Personal information
- Full name: Casey Ann Kennedy
- Born: August 19, 1991 (age 34)
- Height: 5 ft 8 in (173 cm)
- Sporting nationality: United States
- Residence: Sarasota area, Florida, U.S.

Career
- College: Auburn University Augusta State University
- Turned professional: 2015
- Former tour: Symetra Tour

= Casey Kennedy =

American professional golfer

Casey Ann Kennedy (born August 19, 1991) is an American professional golfer who has played on the Symetra Tour.

==Early life==
Kennedy was raised in Venice, Florida and was a member of the American Junior Golf Association during her childhood, for which she took first place individually in the 2007 AJGA Rhode Island Classic and in 2008 she took first place in the AJGA Woodward Video Junior at the Greenbrier. Another notable win during her childhood was when she was 15 against 11-year-old Lexi Thompson for the title in the 2006 Junior Match Play Invitational. During her high school tenure, Kennedy took top honors in the state of Florida including the 2007 Florida State High School Player of the Year honor. Kennedy committed to attend Auburn University in 2009.

==College career==
After one season with Auburn, Kennedy decided to transfer for personal reasons to Augusta State University and continued her college career with the university until her graduation in 2014 with a bachelor's degree in Kinesiology.

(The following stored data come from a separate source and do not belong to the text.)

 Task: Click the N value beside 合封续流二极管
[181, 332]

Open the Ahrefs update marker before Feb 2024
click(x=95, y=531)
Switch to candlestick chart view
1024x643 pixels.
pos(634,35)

During her college career, Kennedy continued her track record that she began in high school with three individual collegiate wins and is the current record holder for many school records for the Lady Jaguars. In her first two years at the university, Kennedy assisted the team to consecutive NCAA post-season appearances at the regional level in 2011 and 2012 and in 2014 become the first Augusta State University athlete to have four consecutive post-season appearances.

==Professional career==
After graduating from Augusta State University, Kennedy served as the assistant coach for the university's women's golf team before deciding to become a professional golfer in December 2014.

During her 2015 rookie season, Kennedy played in three Symetra Tour events and attended the second and third rounds of the LPGA Qualifying school. Due to her showing through qualifying school, Kennedy secured her 2016 Symetra Tour player card.